[Records from a data collection]
-=-=-

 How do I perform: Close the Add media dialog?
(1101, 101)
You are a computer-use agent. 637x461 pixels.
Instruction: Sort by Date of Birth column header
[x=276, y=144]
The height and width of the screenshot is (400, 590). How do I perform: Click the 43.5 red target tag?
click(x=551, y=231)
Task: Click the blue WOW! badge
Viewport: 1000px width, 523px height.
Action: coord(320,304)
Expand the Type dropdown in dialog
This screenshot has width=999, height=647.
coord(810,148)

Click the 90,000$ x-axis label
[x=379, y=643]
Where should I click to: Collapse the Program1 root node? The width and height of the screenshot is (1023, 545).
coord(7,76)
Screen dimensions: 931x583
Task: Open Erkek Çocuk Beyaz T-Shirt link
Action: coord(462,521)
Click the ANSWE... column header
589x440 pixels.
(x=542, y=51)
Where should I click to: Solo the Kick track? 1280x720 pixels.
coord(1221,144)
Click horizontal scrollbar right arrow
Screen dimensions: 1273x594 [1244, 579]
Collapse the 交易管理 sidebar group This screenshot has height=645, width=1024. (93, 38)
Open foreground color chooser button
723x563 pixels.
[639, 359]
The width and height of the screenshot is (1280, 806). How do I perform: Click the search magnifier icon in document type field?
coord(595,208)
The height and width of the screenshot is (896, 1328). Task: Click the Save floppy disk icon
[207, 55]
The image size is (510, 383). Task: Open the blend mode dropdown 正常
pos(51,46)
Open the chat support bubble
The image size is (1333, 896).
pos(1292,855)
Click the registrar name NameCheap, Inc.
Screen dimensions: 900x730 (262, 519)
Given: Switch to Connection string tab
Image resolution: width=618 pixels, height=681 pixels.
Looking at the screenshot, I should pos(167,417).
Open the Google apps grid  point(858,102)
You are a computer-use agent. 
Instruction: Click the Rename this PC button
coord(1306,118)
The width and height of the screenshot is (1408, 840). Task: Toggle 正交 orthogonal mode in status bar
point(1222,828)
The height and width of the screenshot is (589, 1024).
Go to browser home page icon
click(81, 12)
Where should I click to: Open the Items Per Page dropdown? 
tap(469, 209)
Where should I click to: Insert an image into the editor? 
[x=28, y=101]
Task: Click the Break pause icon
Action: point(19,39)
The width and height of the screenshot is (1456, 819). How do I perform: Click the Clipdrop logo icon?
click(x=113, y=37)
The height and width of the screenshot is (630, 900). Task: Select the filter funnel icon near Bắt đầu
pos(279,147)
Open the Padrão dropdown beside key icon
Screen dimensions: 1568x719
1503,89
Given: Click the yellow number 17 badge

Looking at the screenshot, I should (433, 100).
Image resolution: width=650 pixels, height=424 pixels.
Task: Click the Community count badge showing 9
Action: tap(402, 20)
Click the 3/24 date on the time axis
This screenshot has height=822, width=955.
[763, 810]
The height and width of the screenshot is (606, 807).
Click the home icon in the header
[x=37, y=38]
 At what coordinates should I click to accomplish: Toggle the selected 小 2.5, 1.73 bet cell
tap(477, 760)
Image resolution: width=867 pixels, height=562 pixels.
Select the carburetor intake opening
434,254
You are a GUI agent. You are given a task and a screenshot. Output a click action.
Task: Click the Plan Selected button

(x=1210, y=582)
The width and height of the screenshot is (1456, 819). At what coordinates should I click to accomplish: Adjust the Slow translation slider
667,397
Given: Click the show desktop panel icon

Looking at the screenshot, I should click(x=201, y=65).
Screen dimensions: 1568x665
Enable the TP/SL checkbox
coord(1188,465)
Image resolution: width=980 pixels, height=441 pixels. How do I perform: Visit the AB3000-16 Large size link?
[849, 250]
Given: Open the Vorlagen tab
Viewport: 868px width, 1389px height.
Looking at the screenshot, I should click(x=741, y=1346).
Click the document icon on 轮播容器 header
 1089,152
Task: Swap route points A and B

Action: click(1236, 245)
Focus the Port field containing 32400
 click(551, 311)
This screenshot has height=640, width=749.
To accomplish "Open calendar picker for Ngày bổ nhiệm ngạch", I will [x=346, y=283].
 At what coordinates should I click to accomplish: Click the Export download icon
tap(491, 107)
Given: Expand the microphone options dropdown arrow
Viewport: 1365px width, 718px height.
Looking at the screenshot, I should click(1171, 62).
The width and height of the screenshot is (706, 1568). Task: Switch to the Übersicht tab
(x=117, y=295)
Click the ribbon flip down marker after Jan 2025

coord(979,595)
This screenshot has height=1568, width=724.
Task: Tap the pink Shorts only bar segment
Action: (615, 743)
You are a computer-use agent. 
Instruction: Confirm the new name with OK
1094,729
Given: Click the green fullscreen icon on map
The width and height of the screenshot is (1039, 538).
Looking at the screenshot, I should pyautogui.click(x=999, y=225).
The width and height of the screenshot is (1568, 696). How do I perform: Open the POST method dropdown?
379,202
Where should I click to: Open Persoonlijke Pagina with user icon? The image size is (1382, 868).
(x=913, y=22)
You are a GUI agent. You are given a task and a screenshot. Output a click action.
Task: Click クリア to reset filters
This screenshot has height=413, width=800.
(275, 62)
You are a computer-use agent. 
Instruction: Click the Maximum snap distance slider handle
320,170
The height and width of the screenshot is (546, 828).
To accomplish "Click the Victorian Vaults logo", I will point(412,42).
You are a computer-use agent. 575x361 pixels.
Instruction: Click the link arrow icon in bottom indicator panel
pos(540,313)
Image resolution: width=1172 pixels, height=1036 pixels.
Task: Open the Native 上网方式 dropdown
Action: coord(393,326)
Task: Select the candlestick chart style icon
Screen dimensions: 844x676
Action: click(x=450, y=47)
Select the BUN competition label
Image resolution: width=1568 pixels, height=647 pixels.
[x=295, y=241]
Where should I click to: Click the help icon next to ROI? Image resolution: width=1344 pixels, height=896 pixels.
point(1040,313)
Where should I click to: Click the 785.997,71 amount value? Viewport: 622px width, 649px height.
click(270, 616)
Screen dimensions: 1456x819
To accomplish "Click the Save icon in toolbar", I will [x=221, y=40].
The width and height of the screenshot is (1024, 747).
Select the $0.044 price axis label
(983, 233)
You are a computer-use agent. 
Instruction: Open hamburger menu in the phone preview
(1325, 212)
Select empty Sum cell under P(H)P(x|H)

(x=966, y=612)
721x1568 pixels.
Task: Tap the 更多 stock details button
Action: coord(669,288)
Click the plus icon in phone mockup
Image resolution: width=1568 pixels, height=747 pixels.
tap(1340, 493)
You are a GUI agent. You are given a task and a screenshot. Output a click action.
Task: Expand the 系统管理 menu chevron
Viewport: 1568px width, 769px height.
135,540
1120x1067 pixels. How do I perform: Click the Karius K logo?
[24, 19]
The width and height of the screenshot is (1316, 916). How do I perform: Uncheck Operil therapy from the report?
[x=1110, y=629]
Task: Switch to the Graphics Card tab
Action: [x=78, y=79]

-=-=-

WHAT TO PRODUCE:
Please find every line in the records above that contains the word "cell", and copy each of those lines in full.

FINISHED ANSWER:
 At what coordinates should I click to accomplish: Toggle the selected 小 2.5, 1.73 bet cell
Select empty Sum cell under P(H)P(x|H)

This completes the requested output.